Ou seja, em suma e ao que aqui apenas importa, a ora Recorrente não é ocupante autorizada do fogo municipal, não detendo qualquer título para o efeito.

É que o título de ocupação que em 1940 foi atribuído à mãe da Recorrente tinha caráter meramente precário e não era transmissível hereditariamente.
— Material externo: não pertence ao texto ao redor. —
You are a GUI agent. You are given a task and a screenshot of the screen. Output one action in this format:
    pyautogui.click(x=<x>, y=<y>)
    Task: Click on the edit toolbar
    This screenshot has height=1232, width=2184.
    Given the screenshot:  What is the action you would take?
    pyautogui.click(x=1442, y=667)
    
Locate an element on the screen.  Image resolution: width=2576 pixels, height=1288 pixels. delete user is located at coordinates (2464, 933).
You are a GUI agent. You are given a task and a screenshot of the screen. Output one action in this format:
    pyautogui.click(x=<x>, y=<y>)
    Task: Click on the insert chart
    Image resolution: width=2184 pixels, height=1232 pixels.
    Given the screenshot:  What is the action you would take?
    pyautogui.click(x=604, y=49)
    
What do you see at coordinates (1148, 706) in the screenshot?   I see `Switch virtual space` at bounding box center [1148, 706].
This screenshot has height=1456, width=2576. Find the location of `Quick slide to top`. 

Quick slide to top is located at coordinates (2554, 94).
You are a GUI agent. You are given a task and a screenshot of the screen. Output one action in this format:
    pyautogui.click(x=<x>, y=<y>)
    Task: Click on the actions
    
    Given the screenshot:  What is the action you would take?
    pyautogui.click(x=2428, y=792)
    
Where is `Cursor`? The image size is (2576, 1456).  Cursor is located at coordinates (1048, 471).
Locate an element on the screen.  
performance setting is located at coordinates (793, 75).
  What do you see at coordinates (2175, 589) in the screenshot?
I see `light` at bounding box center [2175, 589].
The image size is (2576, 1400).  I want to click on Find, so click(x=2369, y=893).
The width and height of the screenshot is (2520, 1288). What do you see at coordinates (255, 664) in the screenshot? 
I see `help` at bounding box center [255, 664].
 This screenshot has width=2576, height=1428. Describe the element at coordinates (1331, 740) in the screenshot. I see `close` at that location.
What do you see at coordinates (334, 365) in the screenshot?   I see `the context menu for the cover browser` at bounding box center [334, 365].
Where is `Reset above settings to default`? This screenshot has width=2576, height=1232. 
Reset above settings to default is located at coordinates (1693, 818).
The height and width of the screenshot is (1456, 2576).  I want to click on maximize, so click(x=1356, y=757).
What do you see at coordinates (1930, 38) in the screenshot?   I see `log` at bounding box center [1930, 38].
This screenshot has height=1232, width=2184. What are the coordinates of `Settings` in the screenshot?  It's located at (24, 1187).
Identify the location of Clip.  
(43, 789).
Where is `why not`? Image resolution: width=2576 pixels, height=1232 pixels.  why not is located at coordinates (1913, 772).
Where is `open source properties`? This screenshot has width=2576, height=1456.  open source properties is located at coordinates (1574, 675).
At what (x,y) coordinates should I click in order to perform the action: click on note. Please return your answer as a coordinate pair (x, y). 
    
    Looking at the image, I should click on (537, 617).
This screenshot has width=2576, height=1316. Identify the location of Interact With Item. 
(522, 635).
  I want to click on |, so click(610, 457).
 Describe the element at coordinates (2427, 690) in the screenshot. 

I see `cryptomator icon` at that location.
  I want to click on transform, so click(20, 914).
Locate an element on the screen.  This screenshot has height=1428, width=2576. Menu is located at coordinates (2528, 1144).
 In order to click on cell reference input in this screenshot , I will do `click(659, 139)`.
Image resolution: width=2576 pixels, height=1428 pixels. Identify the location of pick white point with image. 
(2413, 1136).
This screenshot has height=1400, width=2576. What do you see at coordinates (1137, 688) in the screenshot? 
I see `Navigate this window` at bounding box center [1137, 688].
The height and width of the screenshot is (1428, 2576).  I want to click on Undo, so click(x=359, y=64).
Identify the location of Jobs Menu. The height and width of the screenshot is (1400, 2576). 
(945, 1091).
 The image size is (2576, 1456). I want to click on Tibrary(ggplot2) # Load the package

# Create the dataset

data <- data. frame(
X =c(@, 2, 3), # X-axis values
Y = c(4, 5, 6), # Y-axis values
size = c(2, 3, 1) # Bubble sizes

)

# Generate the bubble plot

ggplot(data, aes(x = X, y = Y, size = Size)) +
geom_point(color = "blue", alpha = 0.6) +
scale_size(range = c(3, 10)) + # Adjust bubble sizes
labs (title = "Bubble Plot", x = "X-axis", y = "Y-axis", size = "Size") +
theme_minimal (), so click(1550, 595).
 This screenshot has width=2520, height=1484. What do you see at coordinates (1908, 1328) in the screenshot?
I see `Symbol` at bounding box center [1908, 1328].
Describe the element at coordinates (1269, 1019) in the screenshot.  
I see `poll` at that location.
Donde, a ocupação do imóvel que a mesma Recorrente fez nos últimos anos não configura um contrato de arrendamento, mas antes uma cedência precária, a qual não confere ao seu titular direitos contratuais de uso da coisa cedida.

E tanto basta para impedir o deferimento da providência requerida, sendo o demais alegado irrelevante atento o meio processual em uso (sem prejuízo de poder relevar noutra sede, nomeadamente no âmbito da tutela indemnizatória).

Assim, em conclusão, não se encontra minimamente demonstrado o requisito do fumus boni juris, isto é, que o acto em apreço seja inválido e que a acção a propor para impugnação do mesmo tenha qualquer viabilidade de procedência.

Nestes termos, faltando a verificação do requisito relativo ao fumus boni iuris sempre ficaria prejudicada a análise dos demais requisitos de decretamento da providência cautelar, ainda que porventura a ora Recorrente os pudesse demonstrar, uma vez que os mesmos são de verificação cumulativa (art. 120.º do CPTA).

Uma palavra ainda acerca do direito à habitação.

O art. 65.º, n.º 1 da CRP, não confere um direito imediato a uma prestação efectiva dos poderes públicos mediante a disponibilização de uma habitação, antes rege na garantia de critérios objectivos e imparciais no acesso dos interessados às habitações oferecidas pelo sector público (sobre esta questão, também em caso similar ao presente, o ac. deste TCAS de 2.04.2014, proc. n.º 1133/14; idem o ac. deste TCAS de 21.03.2013, proc. n.º 9712/13). Também por aqui não se antevê, portanto, o mínimo de probabilidade de ganho de causa na acção principal.

Donde, na falta de prova, ainda que sumária, da invalidade do acto suspendendo, não poderia deferir-se a providência requerida, tornando-se assim inútil sequer conhecer do requisito do periculum in mora. Improcede desde modo a pretensão da Recorrente em ver (melhor) apreciada a existência de periculum in mora.

Perante o que se vem de dizer, naturalmente se conclui que não poderia ocorrer, ainda que autonomamente, o deferimento do pedido de manutenção da ocupação da fracção identificada nos autos e por si ocupada sem título, ainda que provisoriamente.

Razões pelas quais tem que ser negado provimento ao recurso, com a consequente manutenção da sentença recorrida.


III. Conclusões

Sumariando:

i) No regime do CPTA (revisto pelo Decreto-Lei n.º 214-G/2015, de 2 de Outubro) a decisão a proferir sobre o pedido de suspensão de eficácia exige que o julgador constate se há probabilidade de que a acção principal seja procedente, o que implica a probabilidade da ilegalidade do acto ou da norma.

ii) Não vindo minimamente demonstrada a ilegalidade do acto que determinou o despejo da fracção que a requerente da providência ocupa sem título, a pretensão de que se suspenda a eficácia desse acto soçobra por falta do indispensável fumus boni juris.



IV. Decisão

Pelo exposto, acordam os juízes da Secção do Contencioso Administrativo deste Tribunal Central Administrativo Sul em negar provimento ao recurso e confirmar a sentença recorrida.

Custas pela Recorrente.

Notifique.

Lisboa, 31 de Agosto de 2021 (em turno)

Pedro Marchão Marques (relator).
Carlos Araújo
Vital Lopes

O relator consigna e atesta, que nos termos do disposto no art. 15.º-A do DL n.º 10-A/2020, de 13.03, aditado pelo art. 3.º do DL n.º 20/2020, de 01.05, têm voto de conformidade com o presente Acórdão os restantes integrantes da formação de julgamento.